» **Work required**
Return, from the material below, each line in which the word "will" is present.

Extracted data below:

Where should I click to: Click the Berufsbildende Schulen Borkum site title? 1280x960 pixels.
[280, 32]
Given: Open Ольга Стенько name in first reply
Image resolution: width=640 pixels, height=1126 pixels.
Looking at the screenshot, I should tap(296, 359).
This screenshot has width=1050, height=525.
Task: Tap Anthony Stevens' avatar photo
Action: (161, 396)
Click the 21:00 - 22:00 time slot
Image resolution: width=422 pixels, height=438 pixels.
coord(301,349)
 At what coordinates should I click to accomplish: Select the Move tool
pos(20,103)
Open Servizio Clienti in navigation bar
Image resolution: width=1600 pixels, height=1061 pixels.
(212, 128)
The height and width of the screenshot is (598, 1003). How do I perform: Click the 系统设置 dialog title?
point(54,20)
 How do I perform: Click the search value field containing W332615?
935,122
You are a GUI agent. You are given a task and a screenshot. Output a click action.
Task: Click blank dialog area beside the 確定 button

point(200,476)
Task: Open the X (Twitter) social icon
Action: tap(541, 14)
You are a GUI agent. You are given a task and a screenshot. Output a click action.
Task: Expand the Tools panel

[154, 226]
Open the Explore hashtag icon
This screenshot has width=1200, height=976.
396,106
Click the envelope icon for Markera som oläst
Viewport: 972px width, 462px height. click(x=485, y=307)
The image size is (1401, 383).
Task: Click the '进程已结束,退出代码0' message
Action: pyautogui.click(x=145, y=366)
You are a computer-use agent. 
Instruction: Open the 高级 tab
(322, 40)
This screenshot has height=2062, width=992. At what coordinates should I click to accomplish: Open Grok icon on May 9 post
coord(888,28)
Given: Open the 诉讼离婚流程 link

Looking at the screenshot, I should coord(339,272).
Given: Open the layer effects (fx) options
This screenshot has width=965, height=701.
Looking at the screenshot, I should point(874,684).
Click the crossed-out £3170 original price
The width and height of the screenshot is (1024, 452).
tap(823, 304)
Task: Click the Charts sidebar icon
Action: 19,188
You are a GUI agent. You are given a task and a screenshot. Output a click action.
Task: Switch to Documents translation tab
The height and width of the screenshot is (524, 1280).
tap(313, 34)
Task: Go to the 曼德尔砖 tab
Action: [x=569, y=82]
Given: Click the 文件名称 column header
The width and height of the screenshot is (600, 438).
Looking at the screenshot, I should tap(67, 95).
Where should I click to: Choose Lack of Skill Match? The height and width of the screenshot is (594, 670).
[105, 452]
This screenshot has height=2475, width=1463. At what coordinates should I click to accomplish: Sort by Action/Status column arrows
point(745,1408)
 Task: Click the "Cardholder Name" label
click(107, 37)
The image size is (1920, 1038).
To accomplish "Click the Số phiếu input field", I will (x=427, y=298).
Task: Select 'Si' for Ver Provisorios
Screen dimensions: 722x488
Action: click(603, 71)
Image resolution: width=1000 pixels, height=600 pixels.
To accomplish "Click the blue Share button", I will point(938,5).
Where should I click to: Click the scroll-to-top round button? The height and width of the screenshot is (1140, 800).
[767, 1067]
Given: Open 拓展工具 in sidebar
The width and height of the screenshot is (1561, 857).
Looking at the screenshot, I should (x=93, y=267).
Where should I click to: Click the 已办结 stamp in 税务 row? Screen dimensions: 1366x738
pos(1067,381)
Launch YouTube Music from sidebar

End of Extracted data.

» **Exercise solution**
To accomplish "Click the Số phiếu input field", I will (x=427, y=298).
To accomplish "Click the blue Share button", I will point(938,5).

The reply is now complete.